Task statement »
Would you write out all the records again, exactly?

(Extracted data entries)

☆ ☆ ☆ ☆ ☆ ☆ ☆

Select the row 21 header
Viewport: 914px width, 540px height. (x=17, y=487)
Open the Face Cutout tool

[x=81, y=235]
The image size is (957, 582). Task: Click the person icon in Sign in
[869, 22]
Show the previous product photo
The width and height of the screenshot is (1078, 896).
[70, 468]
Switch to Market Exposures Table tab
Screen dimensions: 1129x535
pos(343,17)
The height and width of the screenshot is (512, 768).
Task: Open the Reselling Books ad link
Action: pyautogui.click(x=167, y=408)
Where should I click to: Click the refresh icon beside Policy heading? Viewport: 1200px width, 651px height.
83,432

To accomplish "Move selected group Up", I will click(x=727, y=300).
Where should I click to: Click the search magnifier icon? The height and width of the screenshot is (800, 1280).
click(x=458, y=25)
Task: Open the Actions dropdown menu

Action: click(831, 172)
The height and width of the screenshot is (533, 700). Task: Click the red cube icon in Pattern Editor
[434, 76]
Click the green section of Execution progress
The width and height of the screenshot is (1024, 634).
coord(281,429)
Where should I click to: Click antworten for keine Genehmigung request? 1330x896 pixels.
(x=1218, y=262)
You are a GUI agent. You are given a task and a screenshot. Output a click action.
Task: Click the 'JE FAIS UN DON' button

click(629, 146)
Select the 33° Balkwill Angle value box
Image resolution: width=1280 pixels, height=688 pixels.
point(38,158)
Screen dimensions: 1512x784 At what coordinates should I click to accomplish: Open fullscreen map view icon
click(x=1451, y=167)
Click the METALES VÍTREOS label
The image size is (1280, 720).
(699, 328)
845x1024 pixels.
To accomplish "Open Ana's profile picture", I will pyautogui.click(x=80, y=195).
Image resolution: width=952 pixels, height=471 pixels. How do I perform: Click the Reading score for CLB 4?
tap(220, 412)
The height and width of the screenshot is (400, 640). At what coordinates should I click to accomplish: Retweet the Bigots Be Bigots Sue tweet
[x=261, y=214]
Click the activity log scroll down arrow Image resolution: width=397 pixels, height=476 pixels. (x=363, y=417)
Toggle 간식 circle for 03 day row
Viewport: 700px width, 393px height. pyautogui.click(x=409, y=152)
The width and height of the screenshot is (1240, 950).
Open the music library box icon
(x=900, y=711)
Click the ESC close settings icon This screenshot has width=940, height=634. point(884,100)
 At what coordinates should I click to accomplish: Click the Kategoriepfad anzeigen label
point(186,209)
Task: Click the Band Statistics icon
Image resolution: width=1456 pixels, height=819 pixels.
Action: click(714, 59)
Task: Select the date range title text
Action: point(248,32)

☆ ☆ ☆ ☆ ☆ ☆ ☆

The answer »
Select the row 21 header
Viewport: 914px width, 540px height. (x=17, y=487)
Open the Face Cutout tool

[x=81, y=235]
The image size is (957, 582). Task: Click the person icon in Sign in
[869, 22]
Show the previous product photo
The width and height of the screenshot is (1078, 896).
[70, 468]
Switch to Market Exposures Table tab
Screen dimensions: 1129x535
pos(343,17)
The height and width of the screenshot is (512, 768).
Task: Open the Reselling Books ad link
Action: pyautogui.click(x=167, y=408)
Where should I click to: Click the refresh icon beside Policy heading? Viewport: 1200px width, 651px height.
83,432

To accomplish "Move selected group Up", I will click(x=727, y=300).
Where should I click to: Click the search magnifier icon? The height and width of the screenshot is (800, 1280).
click(x=458, y=25)
Task: Open the Actions dropdown menu

Action: click(831, 172)
The height and width of the screenshot is (533, 700). Task: Click the red cube icon in Pattern Editor
[434, 76]
Click the green section of Execution progress
The width and height of the screenshot is (1024, 634).
coord(281,429)
Where should I click to: Click antworten for keine Genehmigung request? 1330x896 pixels.
(x=1218, y=262)
You are a GUI agent. You are given a task and a screenshot. Output a click action.
Task: Click the 'JE FAIS UN DON' button

click(629, 146)
Select the 33° Balkwill Angle value box
Image resolution: width=1280 pixels, height=688 pixels.
point(38,158)
Screen dimensions: 1512x784 At what coordinates should I click to accomplish: Open fullscreen map view icon
click(x=1451, y=167)
Click the METALES VÍTREOS label
The image size is (1280, 720).
(699, 328)
845x1024 pixels.
To accomplish "Open Ana's profile picture", I will pyautogui.click(x=80, y=195).
Image resolution: width=952 pixels, height=471 pixels. How do I perform: Click the Reading score for CLB 4?
tap(220, 412)
The height and width of the screenshot is (400, 640). At what coordinates should I click to accomplish: Retweet the Bigots Be Bigots Sue tweet
[x=261, y=214]
Click the activity log scroll down arrow Image resolution: width=397 pixels, height=476 pixels. (x=363, y=417)
Toggle 간식 circle for 03 day row
Viewport: 700px width, 393px height. pyautogui.click(x=409, y=152)
The width and height of the screenshot is (1240, 950).
Open the music library box icon
(x=900, y=711)
Click the ESC close settings icon This screenshot has width=940, height=634. point(884,100)
 At what coordinates should I click to accomplish: Click the Kategoriepfad anzeigen label
point(186,209)
Task: Click the Band Statistics icon
Image resolution: width=1456 pixels, height=819 pixels.
Action: click(714, 59)
Task: Select the date range title text
Action: point(248,32)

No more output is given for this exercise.